DATA LISTING:
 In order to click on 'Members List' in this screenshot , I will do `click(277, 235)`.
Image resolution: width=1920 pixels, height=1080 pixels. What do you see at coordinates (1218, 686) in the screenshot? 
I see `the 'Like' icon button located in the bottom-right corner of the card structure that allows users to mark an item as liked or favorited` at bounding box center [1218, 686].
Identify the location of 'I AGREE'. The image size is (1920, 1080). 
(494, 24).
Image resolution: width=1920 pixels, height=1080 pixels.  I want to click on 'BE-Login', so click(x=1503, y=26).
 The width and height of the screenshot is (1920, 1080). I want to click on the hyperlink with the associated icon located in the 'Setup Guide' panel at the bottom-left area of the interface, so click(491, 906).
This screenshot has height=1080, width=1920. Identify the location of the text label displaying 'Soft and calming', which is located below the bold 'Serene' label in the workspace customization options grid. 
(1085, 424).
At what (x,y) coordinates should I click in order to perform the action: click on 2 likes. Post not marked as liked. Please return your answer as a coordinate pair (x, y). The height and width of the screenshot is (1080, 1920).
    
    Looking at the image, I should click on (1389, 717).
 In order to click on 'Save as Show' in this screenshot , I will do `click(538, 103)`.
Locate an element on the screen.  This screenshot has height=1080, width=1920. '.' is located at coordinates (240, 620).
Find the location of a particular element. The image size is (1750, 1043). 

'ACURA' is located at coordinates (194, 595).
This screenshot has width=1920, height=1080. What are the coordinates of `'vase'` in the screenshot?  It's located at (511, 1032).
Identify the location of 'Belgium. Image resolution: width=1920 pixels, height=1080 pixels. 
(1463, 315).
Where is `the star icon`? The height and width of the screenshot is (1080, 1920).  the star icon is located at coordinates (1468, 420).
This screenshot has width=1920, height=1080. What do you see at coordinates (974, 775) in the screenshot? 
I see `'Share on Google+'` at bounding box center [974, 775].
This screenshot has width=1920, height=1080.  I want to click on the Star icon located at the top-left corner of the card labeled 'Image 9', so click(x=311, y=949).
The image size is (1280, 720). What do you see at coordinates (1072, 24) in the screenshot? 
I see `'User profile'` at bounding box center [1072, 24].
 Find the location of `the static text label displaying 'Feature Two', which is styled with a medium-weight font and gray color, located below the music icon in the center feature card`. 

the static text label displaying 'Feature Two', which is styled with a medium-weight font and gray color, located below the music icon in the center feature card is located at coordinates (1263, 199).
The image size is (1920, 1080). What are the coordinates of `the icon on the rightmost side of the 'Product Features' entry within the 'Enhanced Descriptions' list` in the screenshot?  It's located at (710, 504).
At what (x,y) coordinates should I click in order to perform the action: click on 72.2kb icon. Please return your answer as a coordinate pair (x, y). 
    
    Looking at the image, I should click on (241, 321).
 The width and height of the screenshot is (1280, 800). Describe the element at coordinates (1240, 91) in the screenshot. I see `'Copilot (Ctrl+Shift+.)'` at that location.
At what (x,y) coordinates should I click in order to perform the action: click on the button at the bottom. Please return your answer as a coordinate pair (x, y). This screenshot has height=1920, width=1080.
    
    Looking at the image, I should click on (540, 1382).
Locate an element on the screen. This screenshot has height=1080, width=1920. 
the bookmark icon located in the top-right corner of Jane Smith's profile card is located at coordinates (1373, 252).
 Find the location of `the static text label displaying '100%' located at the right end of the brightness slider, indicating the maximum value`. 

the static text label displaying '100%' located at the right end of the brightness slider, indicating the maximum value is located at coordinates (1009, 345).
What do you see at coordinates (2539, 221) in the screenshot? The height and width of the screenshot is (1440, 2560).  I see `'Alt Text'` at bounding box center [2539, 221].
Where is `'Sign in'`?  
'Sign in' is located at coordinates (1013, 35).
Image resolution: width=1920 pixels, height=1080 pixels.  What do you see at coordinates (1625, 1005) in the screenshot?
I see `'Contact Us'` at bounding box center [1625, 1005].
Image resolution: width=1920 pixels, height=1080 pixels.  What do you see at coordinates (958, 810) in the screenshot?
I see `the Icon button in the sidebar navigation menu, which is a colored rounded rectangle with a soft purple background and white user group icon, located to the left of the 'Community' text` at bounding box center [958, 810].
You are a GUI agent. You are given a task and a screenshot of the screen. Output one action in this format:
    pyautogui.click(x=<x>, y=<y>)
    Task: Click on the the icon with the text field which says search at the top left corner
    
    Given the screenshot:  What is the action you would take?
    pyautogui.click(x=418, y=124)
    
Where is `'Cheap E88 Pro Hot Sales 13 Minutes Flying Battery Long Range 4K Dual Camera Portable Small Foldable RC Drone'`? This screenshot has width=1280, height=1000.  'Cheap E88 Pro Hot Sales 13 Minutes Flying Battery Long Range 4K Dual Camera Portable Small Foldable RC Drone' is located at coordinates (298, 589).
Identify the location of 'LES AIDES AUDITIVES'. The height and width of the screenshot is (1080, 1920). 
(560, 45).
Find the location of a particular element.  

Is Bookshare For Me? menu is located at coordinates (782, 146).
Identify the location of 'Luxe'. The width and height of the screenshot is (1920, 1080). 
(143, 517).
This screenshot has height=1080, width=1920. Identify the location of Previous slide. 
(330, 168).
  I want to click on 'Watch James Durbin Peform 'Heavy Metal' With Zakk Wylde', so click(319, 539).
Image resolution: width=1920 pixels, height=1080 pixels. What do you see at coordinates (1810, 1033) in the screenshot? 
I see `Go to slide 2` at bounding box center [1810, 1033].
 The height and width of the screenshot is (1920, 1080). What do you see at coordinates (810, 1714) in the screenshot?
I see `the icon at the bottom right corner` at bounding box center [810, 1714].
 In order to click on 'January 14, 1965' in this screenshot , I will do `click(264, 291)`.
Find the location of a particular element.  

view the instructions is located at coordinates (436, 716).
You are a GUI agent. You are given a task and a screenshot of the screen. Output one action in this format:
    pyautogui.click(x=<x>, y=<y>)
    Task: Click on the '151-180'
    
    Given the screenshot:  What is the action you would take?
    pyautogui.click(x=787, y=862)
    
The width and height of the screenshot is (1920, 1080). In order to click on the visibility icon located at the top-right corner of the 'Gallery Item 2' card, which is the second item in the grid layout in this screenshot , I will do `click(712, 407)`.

REQUIREMENTS: From the top of the listing through the line containing "so click(491, 906).", rewrite those lines with "Members List" renamed to "Member Directory" and everything else left as it is.

THE RESPONSE:
 In order to click on 'Member Directory' in this screenshot , I will do `click(277, 235)`.
Image resolution: width=1920 pixels, height=1080 pixels. What do you see at coordinates (1218, 686) in the screenshot? 
I see `the 'Like' icon button located in the bottom-right corner of the card structure that allows users to mark an item as liked or favorited` at bounding box center [1218, 686].
Identify the location of 'I AGREE'. The image size is (1920, 1080). 
(494, 24).
Image resolution: width=1920 pixels, height=1080 pixels.  I want to click on 'BE-Login', so click(x=1503, y=26).
 The width and height of the screenshot is (1920, 1080). I want to click on the hyperlink with the associated icon located in the 'Setup Guide' panel at the bottom-left area of the interface, so click(491, 906).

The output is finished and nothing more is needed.